═══ Listed records ═══

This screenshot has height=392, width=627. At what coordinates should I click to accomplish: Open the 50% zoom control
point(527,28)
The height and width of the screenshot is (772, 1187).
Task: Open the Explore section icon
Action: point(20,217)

═══

Work required »
The records must each be output verbatim, with nothing left out.

Answer to this exercise »
This screenshot has height=392, width=627. At what coordinates should I click to accomplish: Open the 50% zoom control
point(527,28)
The height and width of the screenshot is (772, 1187).
Task: Open the Explore section icon
Action: point(20,217)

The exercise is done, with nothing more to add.